In the fall, Andrew Hunter plans on attending the University of Virginia in Charlottesville
To Andrew Hunter, actually saying that he graduated high school still is weird.
“It still really hasn’t hit yet,” Hunter said. “It’s just happening so fast because it does feel like yesterday I was just a little 6-year-old kid going to Windermere Prep for the first time.”
Hunter began school at Windermere Preparatory School in 2006. He was an IB diploma candidate, captain of both the soccer and lacrosse teams — both of which he played varsity all four years — MVP in lacrosse and recipient of the 2019 Windermere Preparatory School Academic Athlete of the Year while in the top 10 of the Class of 2019.
On top of his awards for both sports and athletics, Hunter was also named a finalist for the National Merit Scholarship.
The National Merit Scholarship Corporation honors academic achievements of high school students each year in the U.S. While not named a National Merit Scholar, Hunter became a finalist, an honor he shares with only 15,000 other high-schoolers in the country.
“It was really cool to have an honor I know some great kids before me have had, and also great kids around the country were also being considered for it,” Hunter said.
Reflecting on his time in school, with all of the responsibility and challenges, Hunter described it as a balancing act.

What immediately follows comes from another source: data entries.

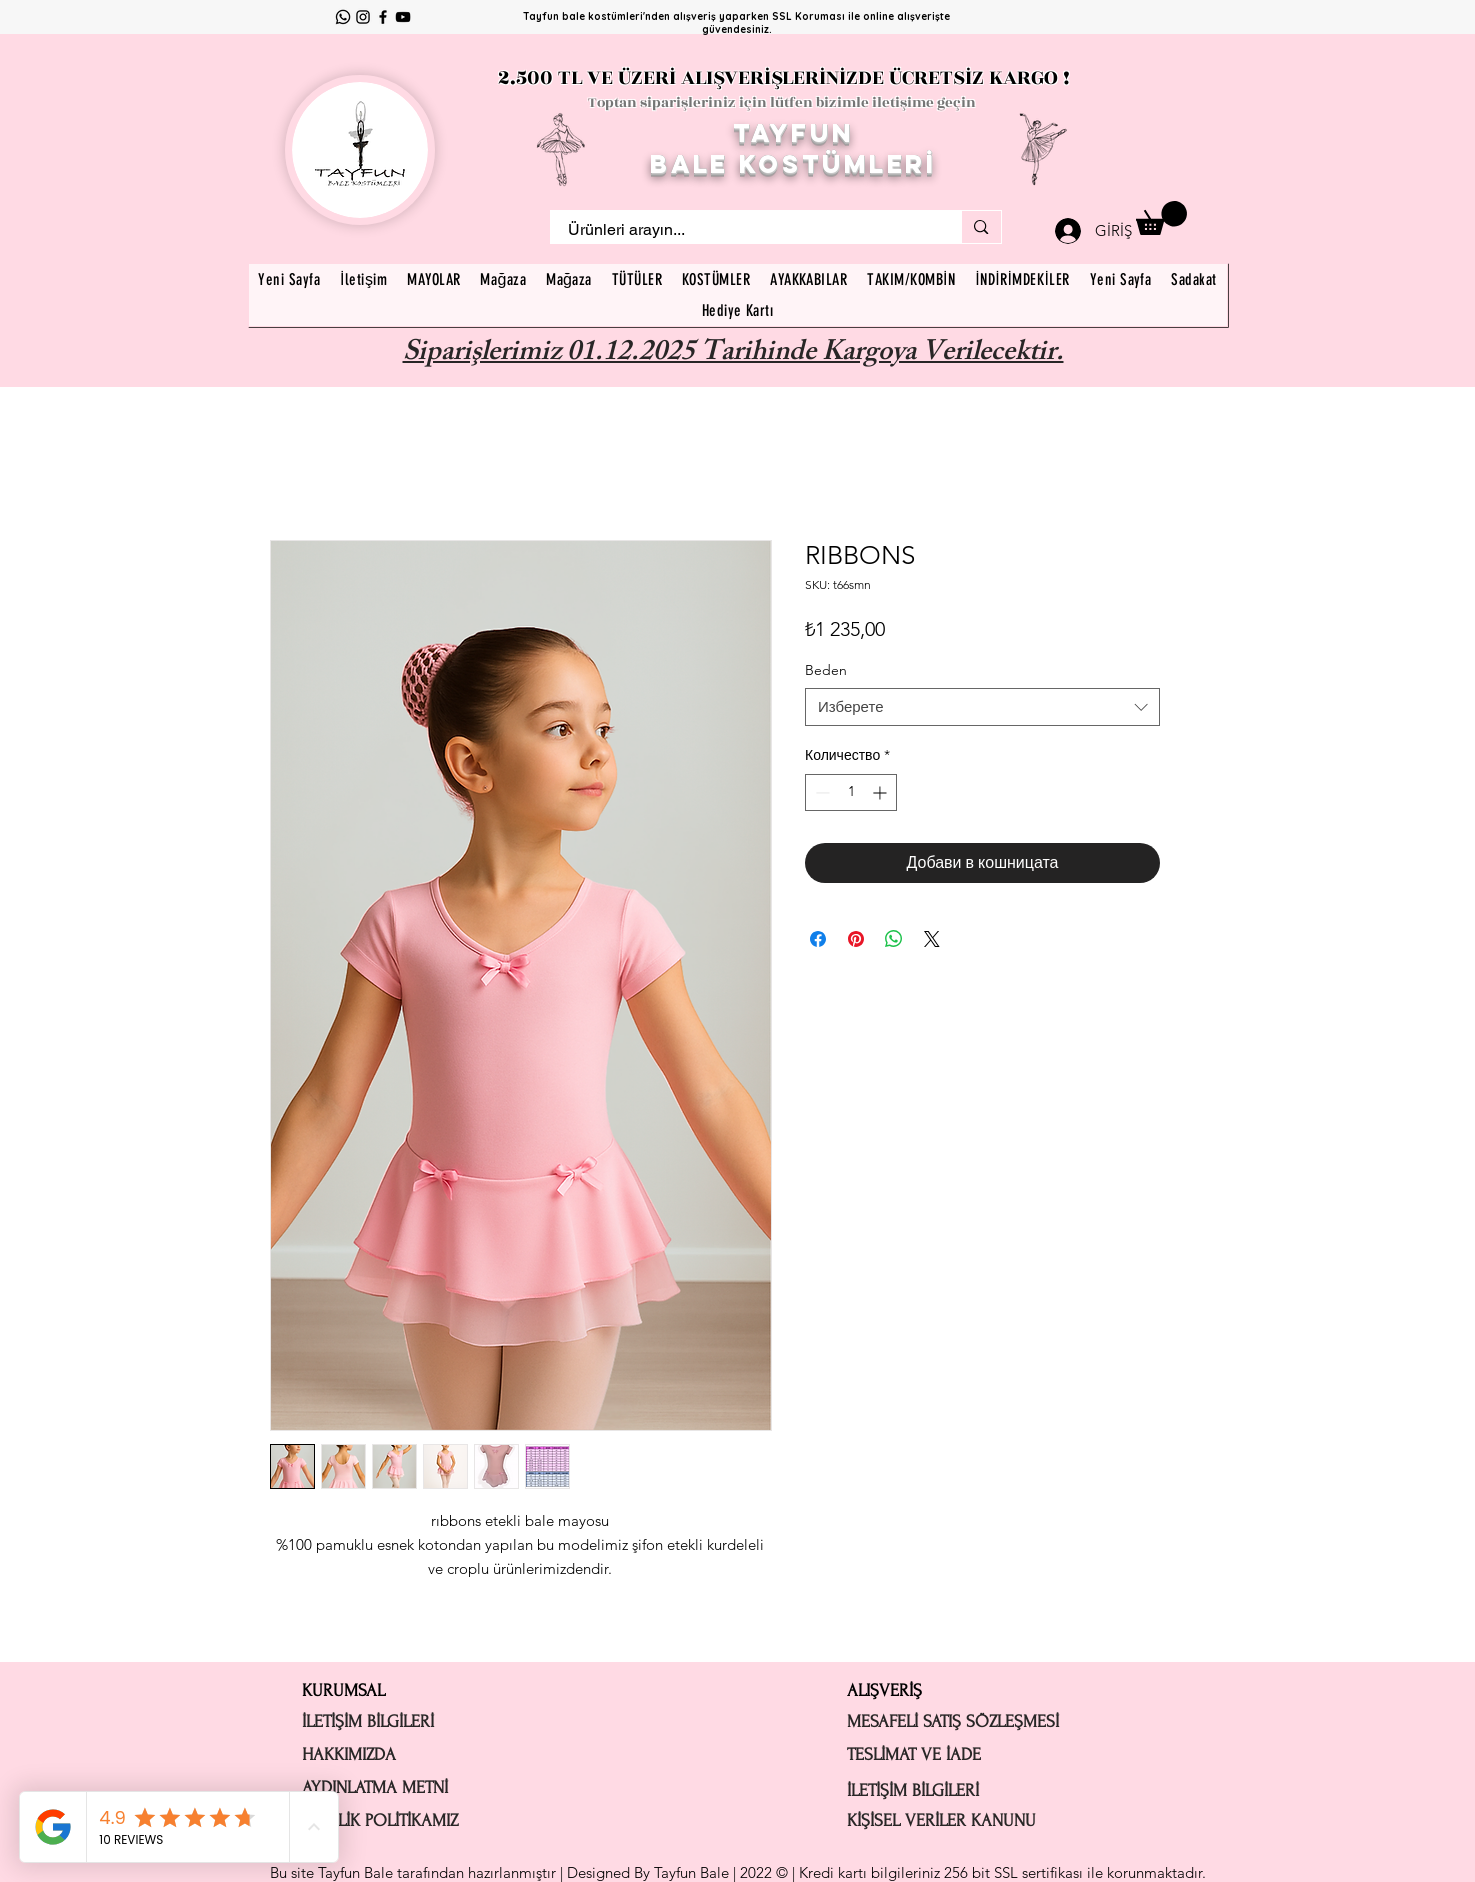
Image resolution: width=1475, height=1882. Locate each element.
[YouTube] (403, 17)
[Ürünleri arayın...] (744, 230)
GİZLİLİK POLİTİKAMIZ (380, 1820)
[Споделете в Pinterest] (856, 939)
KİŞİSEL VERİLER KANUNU (941, 1820)
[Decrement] (820, 792)
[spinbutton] (851, 792)
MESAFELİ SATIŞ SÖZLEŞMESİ (953, 1721)
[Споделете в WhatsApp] (894, 939)
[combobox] (982, 707)
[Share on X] (932, 939)
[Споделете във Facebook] (818, 939)
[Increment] (881, 792)
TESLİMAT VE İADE (914, 1754)
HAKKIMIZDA (349, 1754)
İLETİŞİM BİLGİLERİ (368, 1721)
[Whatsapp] (343, 17)
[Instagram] (363, 17)
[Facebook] (383, 17)
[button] (1161, 218)
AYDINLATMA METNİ (375, 1787)
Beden (826, 670)
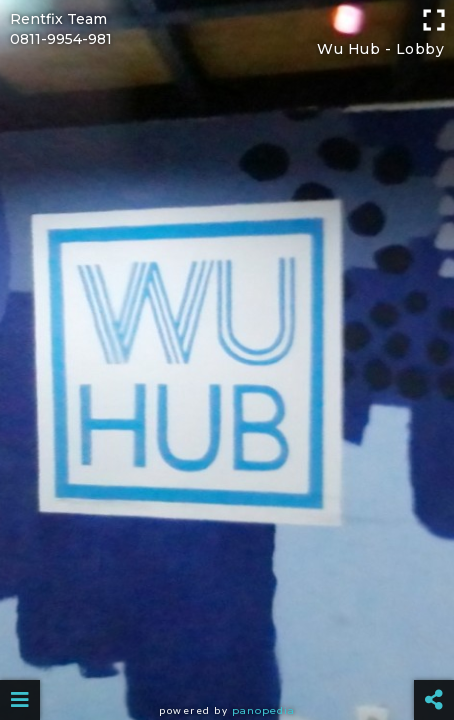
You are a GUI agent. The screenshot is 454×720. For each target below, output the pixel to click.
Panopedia (263, 710)
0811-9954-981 (61, 39)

In addition to sports and academics, Hunter also was an editor of the school’s yearbook and for a final project, he raised more than $2,000 for Cystic Fibrosis research.
He said the academics at Windermere Prep were difficult, but he always made a point to try to not get too weighed down by the responsibilities.
Luckily, his school was supportive and his friends were there for him, and going through the same thing, he said. Throughout the years, Windermere Prep became like his second home.
“Everyone there is super supportive; it’s not like a competition between people,” said Hunter. “Everybody helps everybody there grow.”
Hunter said he’ll miss his friends, teachers, coaches and the community around the school more than anything.
Jacob Doss, athletic director at Windermere Preparatory School, had high praise for Hunter. He said the school will miss his leadership both on and off the field.
“Andrew was the epitome of what a student athlete at Windermere Prep should strive to be,” Doss said.
Now with graduation in the past, Hunter is looking to the future. In the fall, he plans on attending the University of Virginia in Charlottesville. He is looking forward to exploring a few different programs before settling on one field of study.
“We’ve been supportive of our boys not necessarily having to know exactly what they’re going to be or what they’re going to do and going to a place where they’re going to explore lots of different things,” Michele Hunter, Andrew’s mother, said. “He’s a really well-rounded student (and) did well in everything. So, he just has to find what he’s passionate about.”
Hunter knows a few people in the area, but for the most part, come fall, he’ll be starting over in a new state. Having visited the campus, Hunter said he felt at home right away. As a bonus, sports have a lot to do with campus culture. And though Hunter doesn’t plan on playing soccer or lacrosse beyond clubs or intramurals, he still plans on being involved and playing when he can.
Visiting in March, Hunter and his parents experienced the campus right at peak basketball season as the school’s team had just progressed into the final four of NCAA March Madness, which they ultimately won. His mother even met one of the players on campus.
“It’s a great school, and I’m humbled to be able to go there,” Hunter said.
There still are a few months before orientation, and with the future ahead of him, Hunter seems to be taking it one step at at time. At the moment, he’s getting ready for a summer of traveling with family and friends before he starts his next phase of life in the fall.